Edited by Jenna Huntsman
Link to comment
Share on other sites

From the wiki entry for the listen event

  • Chat on public channel and positive channels is truncated to 1023 bytes. Chat on negative channels is truncated to 254 bytes.

So if you send on a positive channel you shouldn't have a need to compress the messages, unless you're streaming a novel :)

 

  • Thanks 1
Link to comment
Share on other sites

The wiki entry for the listen event at http://wiki.secondlife.com/wiki/Listen makes no mention of the length of messages: neither "1023", "256" or "254" appear on the page.

The wiki entry for llRegionSayTo at http://wiki.secondlife.com/wiki/LlRegionSayTo does specify a maximum message length of 1024 bytes; how many characters this can accommodate will depend on whether unicode is involved.

Edit: I did just check in-world, and I can confirm it's possible to send a 1024 byte message using llRegionSayTo to a script in another object which does receive it in full in its listen event, using a positive-numbered channel.

Edited by KT Kingsley
Link to comment
Share on other sites

adding to the conversation

short string compression is best achieved with a dictionary similar to how Google Brotli does it

the fixed dictionary contains short codes for words that are used frequently in the app

the first instance of a word not found in the fixed dictionary is encoded verbatim and then appended to the dictionary with an assigned short code. When a second instance of the word is found in the string then this is encoded with its assigned short code

Brotli links:

https://github.com/google/brotli

https://en.wikipedia.org/wiki/Brotli


after being run thru dictionary encoding then the string can potentially be compressed/packed further using a general compression algorithm. There are a few LSL implementations of general compression algorithms on the wiki.
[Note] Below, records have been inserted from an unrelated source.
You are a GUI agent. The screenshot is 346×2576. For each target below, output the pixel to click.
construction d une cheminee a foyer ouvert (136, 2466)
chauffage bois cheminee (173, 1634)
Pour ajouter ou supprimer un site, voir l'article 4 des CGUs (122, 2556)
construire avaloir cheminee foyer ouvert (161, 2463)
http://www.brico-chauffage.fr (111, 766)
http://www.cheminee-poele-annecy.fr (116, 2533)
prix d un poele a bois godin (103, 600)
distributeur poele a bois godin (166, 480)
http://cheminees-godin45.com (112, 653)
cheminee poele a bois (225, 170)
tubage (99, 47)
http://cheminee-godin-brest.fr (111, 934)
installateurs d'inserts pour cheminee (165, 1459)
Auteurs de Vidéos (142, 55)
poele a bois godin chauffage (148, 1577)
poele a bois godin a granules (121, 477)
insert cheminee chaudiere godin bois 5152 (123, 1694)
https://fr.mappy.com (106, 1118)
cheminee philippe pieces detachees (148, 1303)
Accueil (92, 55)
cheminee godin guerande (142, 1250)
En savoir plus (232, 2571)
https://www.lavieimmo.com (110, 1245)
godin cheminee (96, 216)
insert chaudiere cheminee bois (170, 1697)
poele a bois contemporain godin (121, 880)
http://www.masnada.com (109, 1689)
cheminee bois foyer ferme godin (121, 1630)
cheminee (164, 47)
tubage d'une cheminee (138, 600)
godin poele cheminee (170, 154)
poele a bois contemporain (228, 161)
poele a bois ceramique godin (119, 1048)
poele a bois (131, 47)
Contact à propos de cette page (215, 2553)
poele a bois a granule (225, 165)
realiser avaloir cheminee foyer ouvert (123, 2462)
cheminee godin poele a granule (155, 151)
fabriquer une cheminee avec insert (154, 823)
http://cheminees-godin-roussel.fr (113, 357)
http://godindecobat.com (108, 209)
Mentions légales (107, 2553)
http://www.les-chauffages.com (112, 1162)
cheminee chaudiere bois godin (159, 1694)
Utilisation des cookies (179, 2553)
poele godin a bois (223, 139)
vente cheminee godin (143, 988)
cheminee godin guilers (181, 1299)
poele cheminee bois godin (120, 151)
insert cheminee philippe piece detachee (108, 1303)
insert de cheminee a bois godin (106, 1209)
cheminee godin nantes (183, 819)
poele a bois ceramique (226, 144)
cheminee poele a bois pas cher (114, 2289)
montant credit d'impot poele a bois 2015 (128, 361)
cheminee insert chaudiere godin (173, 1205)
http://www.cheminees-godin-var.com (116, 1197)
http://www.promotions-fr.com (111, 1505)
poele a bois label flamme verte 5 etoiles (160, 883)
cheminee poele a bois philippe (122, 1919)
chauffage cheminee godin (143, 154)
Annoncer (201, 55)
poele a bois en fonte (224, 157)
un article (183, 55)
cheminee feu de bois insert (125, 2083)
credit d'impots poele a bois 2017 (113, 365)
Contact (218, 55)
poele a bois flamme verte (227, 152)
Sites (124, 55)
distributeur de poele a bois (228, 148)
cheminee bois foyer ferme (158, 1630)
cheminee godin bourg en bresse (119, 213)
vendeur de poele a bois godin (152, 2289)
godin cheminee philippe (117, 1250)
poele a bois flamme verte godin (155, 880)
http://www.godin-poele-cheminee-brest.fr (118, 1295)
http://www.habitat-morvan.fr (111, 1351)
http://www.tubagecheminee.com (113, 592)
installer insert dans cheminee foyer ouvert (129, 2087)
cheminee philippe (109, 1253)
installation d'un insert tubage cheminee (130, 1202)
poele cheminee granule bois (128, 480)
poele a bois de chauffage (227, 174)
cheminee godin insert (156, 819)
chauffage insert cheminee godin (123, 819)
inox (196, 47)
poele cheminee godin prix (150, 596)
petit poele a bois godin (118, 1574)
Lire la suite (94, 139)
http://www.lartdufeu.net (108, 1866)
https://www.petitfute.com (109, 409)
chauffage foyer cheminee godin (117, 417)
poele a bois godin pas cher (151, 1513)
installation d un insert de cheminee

To find search on: LSL compression


when our source string only contains ASCII chars then a simple post-dictionary packing technique is to use Pedro Oval's Ord and Chr functions documented here: http://wiki.secondlife.com/wiki/Ord

with ASCII only source strings then with these functions we can effectively half the length of the string. Example:

string source = "~ Some string ~";
                
// encode : pack 2 ascii chars into 1 UTF-16 char       
string encoded;
integer strlen = llStringLength(source);
integer i;
for (i = 0; i < strlen; i += 2)
{
  integer c1 = Ord(llGetSubString(source, i, i));
  integer c2 = Ord(llGetSubString(source, i + 1, i + 1));
  integer n = (c1 << 8) | c2;
  string e = Chr(n);
  encoded += e;
}   

// decode
strlen = llStringLength(encoded);
string decoded;
for (i = 0; i < strlen; i++)
{
  integer c = Ord(llGetSubString(encoded, i, i));
  integer n1 = (c >> 8) & 255;
  integer n2 = c & 255;
  string d = Chr(n1) + Chr(n2);
  decoded += d;
}

// check
if (decoded == source)
  llOwnerSay("we are good");

 

Link to comment
Share on other sites

1 hour ago, KT Kingsley said:

The wiki entry for the listen event at http://wiki.secondlife.com/wiki/Listen makes no mention of the length of messages: neither "1023", "256" or "254" appear on the page.
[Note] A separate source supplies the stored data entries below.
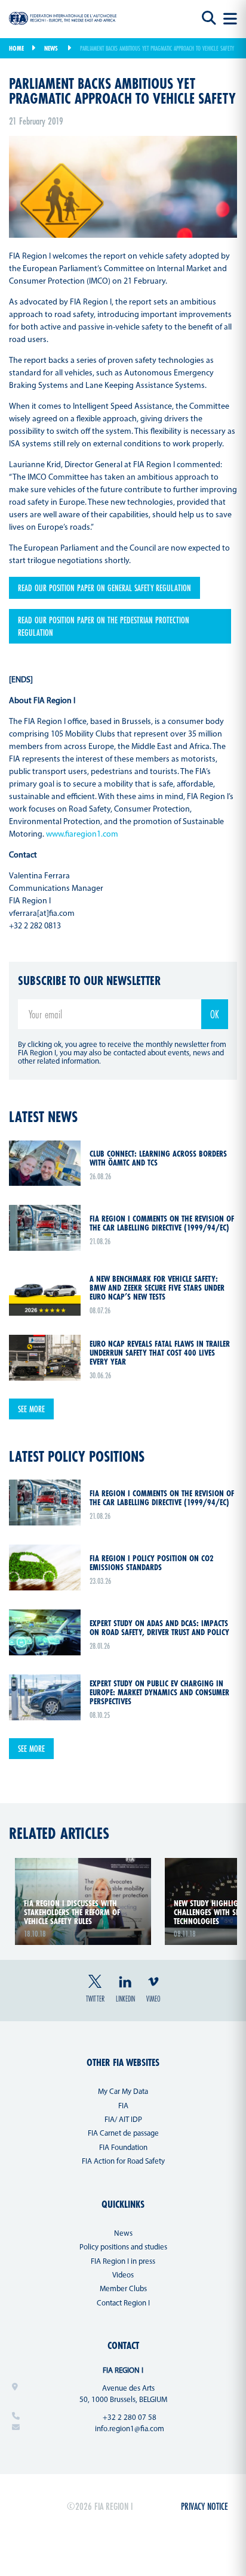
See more (31, 1409)
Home (16, 48)
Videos (123, 2275)
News (51, 48)
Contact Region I (123, 2303)
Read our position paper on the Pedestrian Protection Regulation (103, 626)
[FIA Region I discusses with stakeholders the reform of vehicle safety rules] (83, 1865)
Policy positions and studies (123, 2247)
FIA (123, 2106)
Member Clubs (123, 2289)
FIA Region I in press (123, 2262)
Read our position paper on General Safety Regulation (104, 588)
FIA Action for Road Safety (123, 2161)
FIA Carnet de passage (123, 2133)
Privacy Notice (204, 2506)
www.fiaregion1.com (82, 834)
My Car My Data (123, 2092)
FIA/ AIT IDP (123, 2120)
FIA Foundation (123, 2148)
True, it was the function I had read that on, it's in the notes for llListen()

Colour me fatigued

  • Thanks 1
Link to comment
Share on other sites

29 minutes ago, Profaitchikenz Haiku said:

True, it was the function I had read that on, it's in the notes for llListen()

Colour me fatigued

I can confirm that using both positive and negative channels, and using both llSay and llRegionSayTo a listen event will receive a full 1024 byte message.

Perhaps someone with wiki editing rights will see this and correct the wiki entry for llListen at https://wiki.secondlife.com/wiki/LlListen.

Link to comment
Share on other sites

52 minutes ago, KT Kingsley said:

I can confirm that using both positive and negative channels, and using both llSay and llRegionSayTo a listen event will receive a full 1024 byte message.

Perhaps someone with wiki editing rights will see this and correct the wiki entry for llListen at https://wiki.secondlife.com/wiki/LlListen.

I verified that script to script allows 1024 bytes for both positive and negative channels. Public channel 0 chat was cropped at 1023 bytes. Tested both LSL and Mono.

Edited the Wiki.

Edited by Phate Shepherd
  • Thanks 1
Link to comment
Share on other sites

3 hours ago, Jenna Huntsman said:

Hey!

I've got a script which needs to pass a long list to another script via RegionSayTo

However, I notices on the LSL wiki that scripts can't receive messages longer than 256 characters, so I wanted to look into compressing the content of the list and decompressing it on the other side.

 

If you are trying to send more than 1024 bytes, I'd be looking at something simpler... splitting the string into smaller chunks like 512 bytes, and putting a header on the front with a x of y parts and timestamp info on the front. Then reassembling on the other end if all parts have arrived, and the timestamps match. (Messages aren't guaranteed to arrive in order)

  • Like 2
Link to comment
Share on other sites

8 hours ago, Phate Shepherd said:

If you are trying to send more than 1024 bytes, I'd be looking at something simpler... splitting the string into smaller chunks like 512 bytes, and putting a header on the front with a x of y parts and timestamp info on the front. Then reassembling on the other end if all parts have arrived, and the timestamps match. (Messages aren't guaranteed to arrive in order)

agree

this would be a lot more efficient than compression ever will be

Link to comment
Share on other sites

Just building on this actually:

Did some modification to my scripts so now the strings are sent in blocks to solve the memory issue.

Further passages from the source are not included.